Die Grüne Bundestagsfraktion hat ganz technologieoffen beschlossen, dass ab 2030 nur noch „abgasfreie Autos“ neu zugelassen werden dürfen, da jedes Auto, das nicht fossil betrieben wird, sondern emissionsfrei fährt, beim Klimaschutz hilft. Dennoch wird bei den alternativen Antrieben im PKW-Bereich rein batterieelektrischen Antrieben der Vorzug gegeben. Grund dafür ist, dass hier die Modellvielfalt stark wächst und der Strom direkt und ohne Umwandlungsverluste genutzt werden kann. Andere Antriebsformen, die auf Wasserstoff und synthetischen Kraftstoffen auf Strombasis (sog. „E-Fuels“) basieren, stehen damit bewusst nicht im Fokus. Diese E-Fuels sind derzeit teuer, mittelfristig kaum verfügbar und stets sehr energieintensiv bzw. ineffizient. Für das Fahren mit E-Fuels braucht man rund fünfmal so viel Strom wie bei der direkten Stromnutzung in E-Autos. Dies ist neben der CO2-Bilanz ebenfalls zu berücksichtigen. Zudem meiden die Fahrzeughersteller die parallele Entwicklung mehrerer Antriebstechnologien aus Kostengründen.
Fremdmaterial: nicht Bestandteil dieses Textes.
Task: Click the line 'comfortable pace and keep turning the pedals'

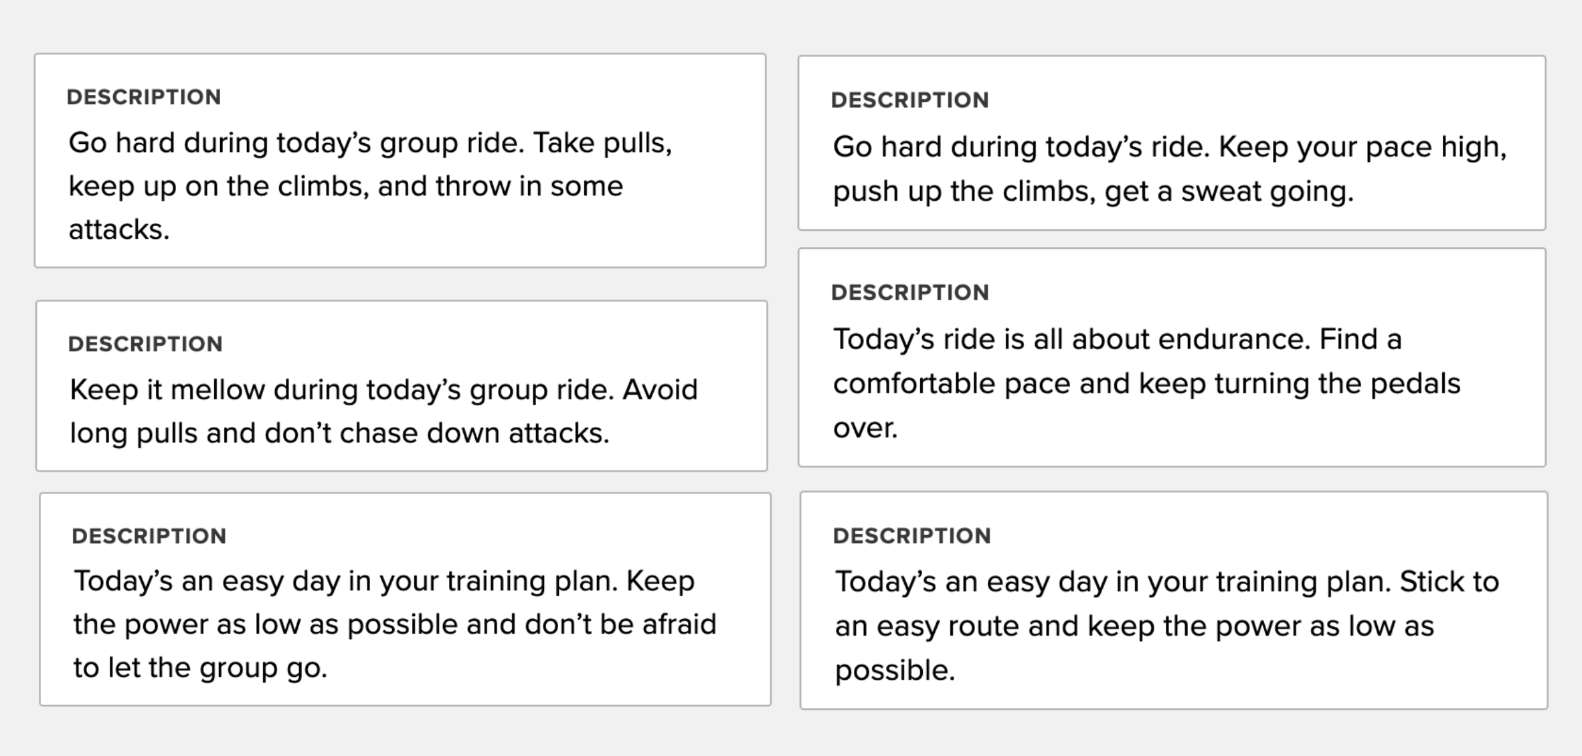Action: click(1146, 384)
Anders verhält es sich abseits des PKW-Bereichs. Hier ist der technologische Pfad noch offen. Im Schiffs- und Flugverkehr sowie teilweise im schweren Straßengüterverkehr gibt es noch keine massentauglichen elektrischen Antriebe, sodass Wasserstoff und E-Fuels genutzt werden sollten, um die Emissionen dennoch zu senken.

Zusätzlich müssen natürlich auch die Fahrradinfrastruktur und der Zugverkehr ausgebaut werden.

Ich hoffe, Ihnen mit dieser Antwort weitergeholfen zu haben. Für detailliertere Informationen wenden Sie sich bitte an meine Kolleginnen Jutta Paulus (Mitglied im Ausschuss für Umweltfragen, öffentliche Gesundheit und Lebensmittelsicherheit) oder Anna Deparnay-Grunenberg (Mitglied im Ausschuss für Verkehr und Tourismus).